13.  Por esos motivos, se confirmará la negativa del amparo  deprecado, con el objeto de mantener incólume el juicio de la  improcedencia del instrumento constitucional frente a un asunto con  las mismas características, así como conservar los  principios de la seguridad jurídica, confianza legítima  e igualdad, porque, eventualmente, coexistirían  pronunciamientos contrarios a la realidad.  

14.  En mérito de lo expuesto, la SALA  DE CASACIÓN PENAL DE LA CORTE SUPREMA DE JUSTICIA,  administrando justicia en nombre de la República y por  autoridad de la ley,  

RESUELVE  

PRIMERO:  CONFIRMAR  el  fallo impugnado.  

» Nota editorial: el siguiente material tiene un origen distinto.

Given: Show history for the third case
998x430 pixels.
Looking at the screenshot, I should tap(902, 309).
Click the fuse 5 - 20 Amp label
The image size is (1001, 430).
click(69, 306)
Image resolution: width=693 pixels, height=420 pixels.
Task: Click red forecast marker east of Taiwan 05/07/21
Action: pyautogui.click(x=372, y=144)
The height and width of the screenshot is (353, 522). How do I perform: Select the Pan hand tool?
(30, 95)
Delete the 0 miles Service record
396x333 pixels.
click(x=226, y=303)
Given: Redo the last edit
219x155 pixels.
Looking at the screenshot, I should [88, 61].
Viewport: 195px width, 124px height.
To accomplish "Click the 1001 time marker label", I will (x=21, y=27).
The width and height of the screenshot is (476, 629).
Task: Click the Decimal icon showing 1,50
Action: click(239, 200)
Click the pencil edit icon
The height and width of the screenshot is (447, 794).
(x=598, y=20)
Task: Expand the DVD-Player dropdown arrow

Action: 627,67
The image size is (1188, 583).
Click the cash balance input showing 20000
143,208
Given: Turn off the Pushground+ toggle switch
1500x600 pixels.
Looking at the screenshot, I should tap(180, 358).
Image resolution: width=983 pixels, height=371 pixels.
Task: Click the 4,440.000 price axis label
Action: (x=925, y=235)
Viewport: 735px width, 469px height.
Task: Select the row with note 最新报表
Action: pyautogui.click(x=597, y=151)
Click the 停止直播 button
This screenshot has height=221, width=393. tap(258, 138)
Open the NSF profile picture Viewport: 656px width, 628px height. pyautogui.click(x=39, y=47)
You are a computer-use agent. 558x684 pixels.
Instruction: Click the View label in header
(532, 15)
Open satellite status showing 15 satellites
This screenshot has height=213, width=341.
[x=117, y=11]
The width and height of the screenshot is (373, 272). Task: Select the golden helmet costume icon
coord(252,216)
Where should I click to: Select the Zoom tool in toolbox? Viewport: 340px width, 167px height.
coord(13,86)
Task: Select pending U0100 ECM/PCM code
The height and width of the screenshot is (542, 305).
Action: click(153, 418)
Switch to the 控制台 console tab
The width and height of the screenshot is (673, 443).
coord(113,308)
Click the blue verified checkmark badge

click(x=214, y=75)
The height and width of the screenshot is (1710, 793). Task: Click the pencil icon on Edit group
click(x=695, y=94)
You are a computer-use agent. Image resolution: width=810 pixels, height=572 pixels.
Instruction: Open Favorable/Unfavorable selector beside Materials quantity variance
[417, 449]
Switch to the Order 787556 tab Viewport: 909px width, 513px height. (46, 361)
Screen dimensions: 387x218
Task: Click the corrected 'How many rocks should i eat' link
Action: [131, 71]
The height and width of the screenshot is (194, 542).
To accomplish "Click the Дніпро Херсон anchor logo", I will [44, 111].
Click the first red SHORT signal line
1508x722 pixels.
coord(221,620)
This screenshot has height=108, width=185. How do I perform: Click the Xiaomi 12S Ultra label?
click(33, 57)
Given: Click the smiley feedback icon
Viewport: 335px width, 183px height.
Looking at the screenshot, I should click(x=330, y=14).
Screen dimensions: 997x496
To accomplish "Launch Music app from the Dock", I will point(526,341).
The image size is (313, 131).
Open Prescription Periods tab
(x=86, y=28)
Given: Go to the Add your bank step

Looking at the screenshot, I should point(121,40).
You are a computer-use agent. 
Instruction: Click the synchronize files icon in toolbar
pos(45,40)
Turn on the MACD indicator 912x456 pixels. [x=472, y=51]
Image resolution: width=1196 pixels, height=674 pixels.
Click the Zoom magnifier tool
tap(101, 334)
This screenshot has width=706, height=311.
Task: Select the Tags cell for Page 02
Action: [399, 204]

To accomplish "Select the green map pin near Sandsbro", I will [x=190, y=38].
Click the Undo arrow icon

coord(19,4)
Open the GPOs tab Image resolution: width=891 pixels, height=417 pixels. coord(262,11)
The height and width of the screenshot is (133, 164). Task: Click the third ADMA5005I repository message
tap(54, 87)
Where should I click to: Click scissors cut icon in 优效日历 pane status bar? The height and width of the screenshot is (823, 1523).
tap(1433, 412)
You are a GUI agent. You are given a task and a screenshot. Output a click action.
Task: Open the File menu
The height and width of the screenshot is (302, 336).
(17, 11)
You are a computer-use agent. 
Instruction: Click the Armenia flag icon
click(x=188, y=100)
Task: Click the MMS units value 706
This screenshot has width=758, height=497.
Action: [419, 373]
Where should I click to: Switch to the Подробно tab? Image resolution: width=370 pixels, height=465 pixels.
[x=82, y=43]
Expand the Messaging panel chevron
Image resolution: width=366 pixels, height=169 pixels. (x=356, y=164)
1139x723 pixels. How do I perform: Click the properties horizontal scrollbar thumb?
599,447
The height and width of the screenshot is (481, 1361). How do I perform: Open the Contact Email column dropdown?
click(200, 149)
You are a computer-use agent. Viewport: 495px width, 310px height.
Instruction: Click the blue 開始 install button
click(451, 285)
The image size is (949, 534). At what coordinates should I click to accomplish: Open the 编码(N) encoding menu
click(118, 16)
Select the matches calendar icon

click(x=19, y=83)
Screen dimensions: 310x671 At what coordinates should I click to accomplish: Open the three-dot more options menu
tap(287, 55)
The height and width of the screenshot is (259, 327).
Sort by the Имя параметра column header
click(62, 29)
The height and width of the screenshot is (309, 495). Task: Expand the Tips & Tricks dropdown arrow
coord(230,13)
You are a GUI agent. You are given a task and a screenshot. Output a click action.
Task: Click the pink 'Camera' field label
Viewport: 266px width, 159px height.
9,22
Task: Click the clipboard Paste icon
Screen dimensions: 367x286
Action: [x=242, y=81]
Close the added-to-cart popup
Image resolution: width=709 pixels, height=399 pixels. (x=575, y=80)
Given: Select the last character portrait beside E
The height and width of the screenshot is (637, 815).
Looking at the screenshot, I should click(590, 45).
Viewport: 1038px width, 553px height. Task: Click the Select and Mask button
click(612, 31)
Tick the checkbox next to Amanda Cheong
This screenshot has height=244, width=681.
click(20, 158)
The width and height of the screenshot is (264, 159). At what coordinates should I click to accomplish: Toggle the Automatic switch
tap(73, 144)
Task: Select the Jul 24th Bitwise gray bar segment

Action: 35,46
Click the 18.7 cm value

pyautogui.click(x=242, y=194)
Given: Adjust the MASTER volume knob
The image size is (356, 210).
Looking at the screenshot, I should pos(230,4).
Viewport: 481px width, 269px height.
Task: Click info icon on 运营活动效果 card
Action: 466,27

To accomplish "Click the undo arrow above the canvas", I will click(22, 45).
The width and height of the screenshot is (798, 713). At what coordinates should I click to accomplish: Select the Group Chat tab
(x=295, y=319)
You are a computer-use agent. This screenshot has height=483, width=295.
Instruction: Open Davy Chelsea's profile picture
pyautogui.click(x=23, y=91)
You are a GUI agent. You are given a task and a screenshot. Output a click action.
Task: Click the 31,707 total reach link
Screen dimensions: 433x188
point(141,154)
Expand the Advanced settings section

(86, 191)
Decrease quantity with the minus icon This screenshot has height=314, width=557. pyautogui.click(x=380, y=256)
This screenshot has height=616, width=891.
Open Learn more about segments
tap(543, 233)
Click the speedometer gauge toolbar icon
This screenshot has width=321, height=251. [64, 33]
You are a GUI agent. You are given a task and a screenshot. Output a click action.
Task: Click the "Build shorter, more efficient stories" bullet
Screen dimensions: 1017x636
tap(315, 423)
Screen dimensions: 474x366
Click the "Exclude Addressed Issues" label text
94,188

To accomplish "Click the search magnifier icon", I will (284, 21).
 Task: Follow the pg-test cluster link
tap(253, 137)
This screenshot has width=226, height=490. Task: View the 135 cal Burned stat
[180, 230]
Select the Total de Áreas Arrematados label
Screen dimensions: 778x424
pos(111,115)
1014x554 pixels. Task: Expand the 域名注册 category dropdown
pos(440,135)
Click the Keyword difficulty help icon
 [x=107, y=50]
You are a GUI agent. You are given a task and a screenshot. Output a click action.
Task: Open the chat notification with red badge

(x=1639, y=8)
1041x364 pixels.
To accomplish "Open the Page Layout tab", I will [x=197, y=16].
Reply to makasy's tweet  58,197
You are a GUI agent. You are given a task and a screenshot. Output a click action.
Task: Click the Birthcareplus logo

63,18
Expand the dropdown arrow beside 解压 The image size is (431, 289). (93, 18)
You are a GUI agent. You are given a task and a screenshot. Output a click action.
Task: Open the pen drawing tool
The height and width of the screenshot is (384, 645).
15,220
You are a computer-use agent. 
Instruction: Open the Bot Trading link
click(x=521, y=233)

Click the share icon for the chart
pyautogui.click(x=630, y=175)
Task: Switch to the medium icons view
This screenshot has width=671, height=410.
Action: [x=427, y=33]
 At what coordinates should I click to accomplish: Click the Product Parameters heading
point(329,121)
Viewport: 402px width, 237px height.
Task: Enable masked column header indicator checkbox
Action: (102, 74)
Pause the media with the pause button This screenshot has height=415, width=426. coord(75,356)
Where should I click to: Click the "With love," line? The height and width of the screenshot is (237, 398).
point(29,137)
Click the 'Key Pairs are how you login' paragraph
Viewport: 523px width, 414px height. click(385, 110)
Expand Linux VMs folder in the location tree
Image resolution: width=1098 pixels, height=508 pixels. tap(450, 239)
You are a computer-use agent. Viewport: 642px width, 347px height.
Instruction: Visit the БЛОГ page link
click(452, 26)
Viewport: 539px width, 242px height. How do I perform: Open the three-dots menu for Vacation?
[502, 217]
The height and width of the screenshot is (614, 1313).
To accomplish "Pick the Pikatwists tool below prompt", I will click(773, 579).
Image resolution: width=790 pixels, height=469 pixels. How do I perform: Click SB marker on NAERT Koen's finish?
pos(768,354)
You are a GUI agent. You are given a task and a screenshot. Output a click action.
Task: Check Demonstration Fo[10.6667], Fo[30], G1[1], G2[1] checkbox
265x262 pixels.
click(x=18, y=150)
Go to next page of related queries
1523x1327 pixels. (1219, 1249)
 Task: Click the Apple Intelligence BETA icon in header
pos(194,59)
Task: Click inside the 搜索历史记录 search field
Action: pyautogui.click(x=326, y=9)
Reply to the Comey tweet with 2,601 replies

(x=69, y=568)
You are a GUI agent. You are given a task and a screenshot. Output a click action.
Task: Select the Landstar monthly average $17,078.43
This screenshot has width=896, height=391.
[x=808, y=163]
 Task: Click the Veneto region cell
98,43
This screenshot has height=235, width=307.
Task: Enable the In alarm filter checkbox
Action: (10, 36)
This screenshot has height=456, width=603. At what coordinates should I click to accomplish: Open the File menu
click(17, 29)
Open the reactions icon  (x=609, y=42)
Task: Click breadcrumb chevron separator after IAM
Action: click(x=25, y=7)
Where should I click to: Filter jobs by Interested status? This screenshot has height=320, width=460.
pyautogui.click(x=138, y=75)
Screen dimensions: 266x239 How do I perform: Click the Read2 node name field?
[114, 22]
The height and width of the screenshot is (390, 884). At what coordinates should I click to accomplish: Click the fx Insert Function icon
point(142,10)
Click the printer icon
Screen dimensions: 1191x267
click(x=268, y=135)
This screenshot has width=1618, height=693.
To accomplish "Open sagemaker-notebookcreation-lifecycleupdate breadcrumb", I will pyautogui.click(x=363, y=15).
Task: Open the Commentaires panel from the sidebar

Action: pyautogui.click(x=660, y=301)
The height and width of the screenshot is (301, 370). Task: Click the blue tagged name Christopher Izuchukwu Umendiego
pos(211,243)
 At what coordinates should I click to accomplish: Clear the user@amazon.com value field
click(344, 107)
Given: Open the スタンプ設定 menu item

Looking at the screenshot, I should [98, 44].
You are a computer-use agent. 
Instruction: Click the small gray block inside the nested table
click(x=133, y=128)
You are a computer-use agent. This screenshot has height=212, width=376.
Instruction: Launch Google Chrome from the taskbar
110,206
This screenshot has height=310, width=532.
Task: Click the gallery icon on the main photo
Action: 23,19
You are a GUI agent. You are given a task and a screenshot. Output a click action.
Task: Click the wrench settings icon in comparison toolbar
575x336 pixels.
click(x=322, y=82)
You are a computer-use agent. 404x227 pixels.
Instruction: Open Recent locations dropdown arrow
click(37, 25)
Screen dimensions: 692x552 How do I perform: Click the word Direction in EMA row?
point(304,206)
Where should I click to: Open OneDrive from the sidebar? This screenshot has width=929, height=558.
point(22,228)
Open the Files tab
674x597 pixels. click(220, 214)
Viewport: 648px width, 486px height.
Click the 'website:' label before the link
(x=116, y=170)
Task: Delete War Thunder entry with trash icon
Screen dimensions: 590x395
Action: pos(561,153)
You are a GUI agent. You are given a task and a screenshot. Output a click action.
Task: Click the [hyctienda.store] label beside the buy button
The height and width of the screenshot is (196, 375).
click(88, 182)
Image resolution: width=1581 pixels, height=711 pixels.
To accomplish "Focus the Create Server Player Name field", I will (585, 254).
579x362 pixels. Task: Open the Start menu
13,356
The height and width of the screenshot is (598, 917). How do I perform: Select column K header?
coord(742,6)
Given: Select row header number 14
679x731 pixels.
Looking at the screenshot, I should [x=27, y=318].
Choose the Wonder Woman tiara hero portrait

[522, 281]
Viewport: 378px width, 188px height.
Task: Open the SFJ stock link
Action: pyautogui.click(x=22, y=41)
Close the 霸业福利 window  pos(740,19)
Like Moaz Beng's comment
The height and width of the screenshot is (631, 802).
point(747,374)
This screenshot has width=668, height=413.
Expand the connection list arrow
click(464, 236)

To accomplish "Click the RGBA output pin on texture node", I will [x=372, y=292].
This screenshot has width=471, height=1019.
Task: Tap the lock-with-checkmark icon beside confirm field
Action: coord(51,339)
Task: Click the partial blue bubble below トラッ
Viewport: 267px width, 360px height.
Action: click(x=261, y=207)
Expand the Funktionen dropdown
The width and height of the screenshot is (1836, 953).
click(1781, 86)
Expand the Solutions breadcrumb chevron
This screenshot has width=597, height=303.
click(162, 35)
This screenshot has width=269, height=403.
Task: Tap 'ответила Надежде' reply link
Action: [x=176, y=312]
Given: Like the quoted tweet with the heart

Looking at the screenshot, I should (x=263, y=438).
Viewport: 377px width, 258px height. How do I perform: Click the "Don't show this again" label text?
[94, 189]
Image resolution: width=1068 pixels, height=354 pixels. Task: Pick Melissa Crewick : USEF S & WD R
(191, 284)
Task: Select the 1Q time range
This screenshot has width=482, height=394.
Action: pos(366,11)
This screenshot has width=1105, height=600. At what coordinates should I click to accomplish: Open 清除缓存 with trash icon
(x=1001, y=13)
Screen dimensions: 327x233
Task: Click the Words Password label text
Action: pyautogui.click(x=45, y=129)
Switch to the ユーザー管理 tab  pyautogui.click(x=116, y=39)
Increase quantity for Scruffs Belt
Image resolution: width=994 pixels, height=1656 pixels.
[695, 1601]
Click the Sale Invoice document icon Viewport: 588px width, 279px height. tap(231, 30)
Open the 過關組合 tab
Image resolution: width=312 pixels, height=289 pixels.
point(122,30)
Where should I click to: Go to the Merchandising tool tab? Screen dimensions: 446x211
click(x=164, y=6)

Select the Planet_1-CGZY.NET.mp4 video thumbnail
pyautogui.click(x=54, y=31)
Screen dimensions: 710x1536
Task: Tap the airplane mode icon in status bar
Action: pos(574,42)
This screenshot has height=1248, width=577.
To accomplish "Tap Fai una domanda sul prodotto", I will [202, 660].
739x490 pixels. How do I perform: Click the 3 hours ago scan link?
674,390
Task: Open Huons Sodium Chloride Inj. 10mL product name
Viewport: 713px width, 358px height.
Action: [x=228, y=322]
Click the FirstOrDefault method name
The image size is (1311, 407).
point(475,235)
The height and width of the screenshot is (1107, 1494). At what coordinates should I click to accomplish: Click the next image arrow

SEGUNDO:  Ejecutoriada  esta decisión, remítase el expediente a la Corte  Constitucional, para su eventual revisión.  

TERCERO:  Notifíquese  de acuerdo con lo previsto en el artículo 30 del decreto 2591  de 1991.  

Notifíquese  y cúmplase.  

FERNANDO  LEÓN BOLAÑOS PALACIOS  

EYDER  PATIÑO CABRERA  

LUIS  GUILLERMO SALAZAR OTERO  

1          Ver          folio 6 del cuaderno de segunda instancia.